本发明涉及一种从孕妇外周血中分离游离胎儿细胞的方法。
背景技术:
近年来随着二胎政策的放开,高龄产妇不断增加,出生缺陷率更是呈上升趋势。在出生缺陷的三级预防中,第二级“产前筛查和诊断”是预防出生缺陷中最为重要的手段。羊膜腔穿刺术是高危产妇产前排畸的主要手段,但侵入性强、感染、流产等风险较高。基于胎儿游离dna的无创产前检测,已广泛应用于常染色体非整倍体的筛查,但存在假阳性率高、无法排除父母染色体异常等不足。于1969年发现的母体外周血中的胎儿细胞,具有完整的胎儿遗传信息,且取样方便,侵入性小,是最具潜力的非侵入性产前诊断对象。但是胎儿细胞一直未真正用到产前诊断最大的挑战在于外周血中胎儿细胞含量稀少(1~10个胎儿细胞/毫升,109个红细胞,106个白细胞),背景干扰强,很难实现其高特异性捕获。如何从成千上万个背景细胞存在的复杂血液环境中准确的分离出胎儿细胞,建立高效、快速、经济的外周血胎儿细胞富集方法是实现无创、准确产前诊断的瓶颈问题。

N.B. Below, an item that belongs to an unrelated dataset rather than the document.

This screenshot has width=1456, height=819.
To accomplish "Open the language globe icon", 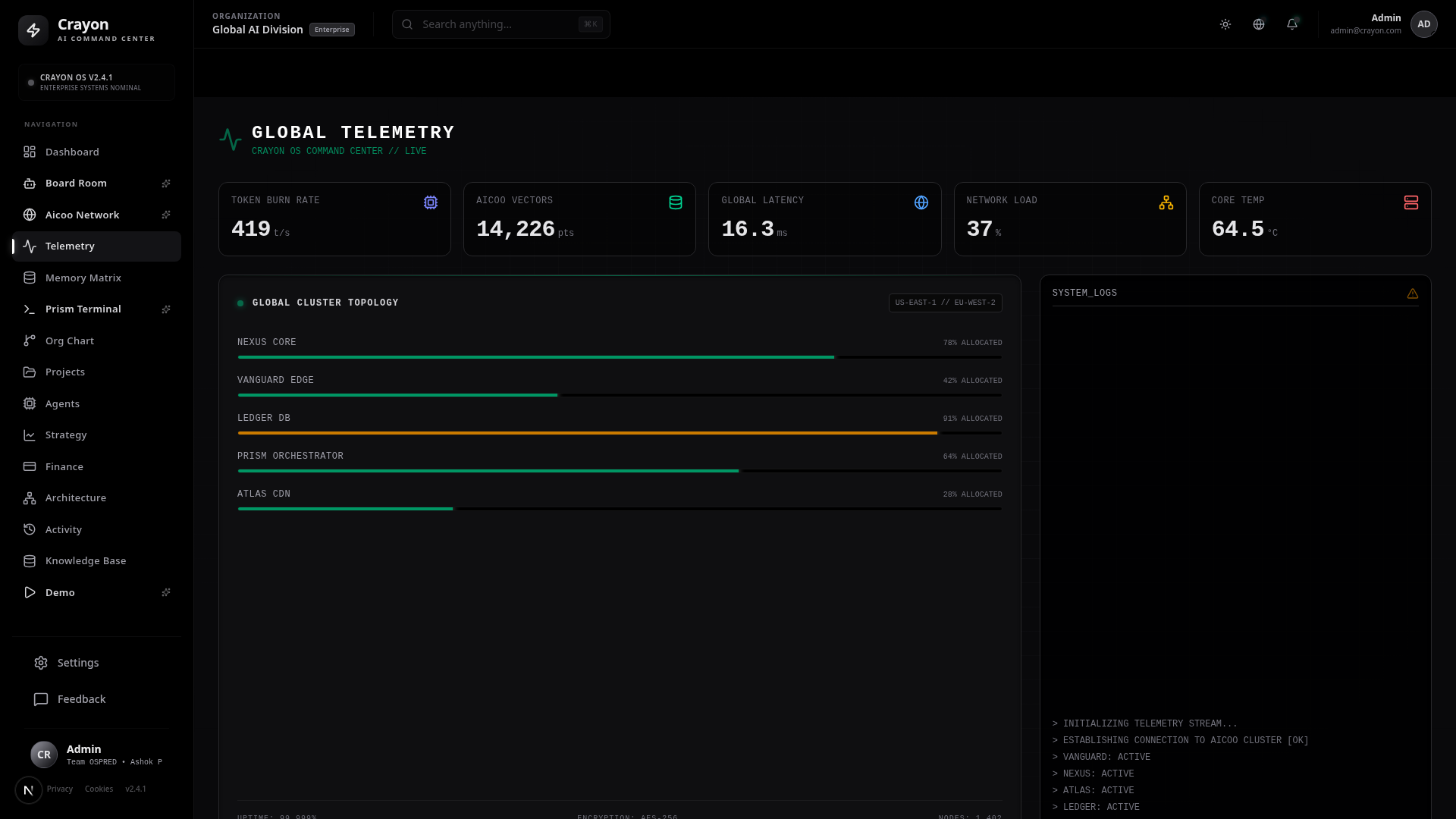I will [1258, 24].
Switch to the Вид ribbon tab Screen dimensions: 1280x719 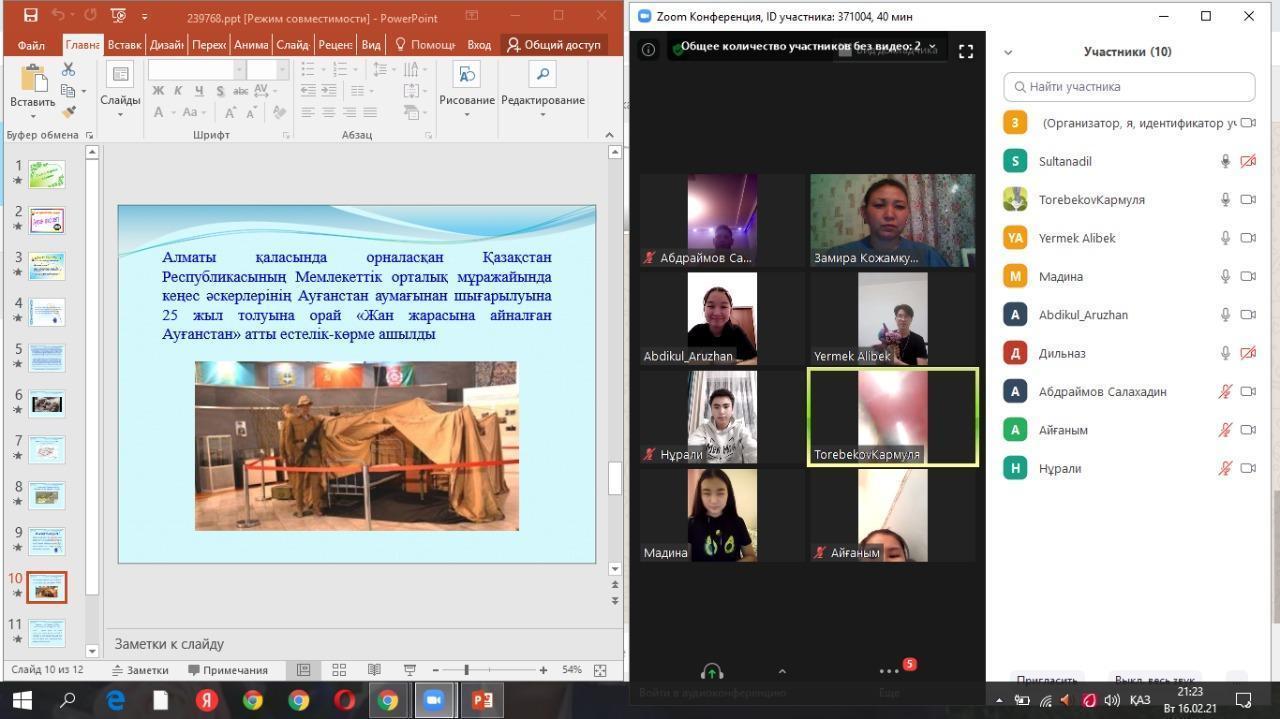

目前胎儿细胞分离捕获主要存在的问题包括:1、捕获效率非常低。现今胎儿细胞获取的主要方法是磁珠分离法、流式细胞法和细胞涂片法。磁珠分离法及流式细胞术细胞丢失率非常高,对于胎儿细胞的捕获往往需要10毫升以上的外周血,最高甚至需要30毫升,如此高的样本需求量很难让所有孕妇都接受,并且其胎儿细胞的捕获数量却仍在10个以下,富集率过低。而细胞涂片法是借鉴传统有核红细胞检测方法对外周血中胎儿细胞进行分析,细胞涂片法主要依靠人眼识别,需要大量的时间和人力,一个样本的工作时间过长、效率低,并且只能识别而无法实现靶细胞分离。2、细胞活性低,这些方法都涉及到对细胞进行固定等后处理,单细胞无活性或者活性低,难以进行有效的单细胞分析。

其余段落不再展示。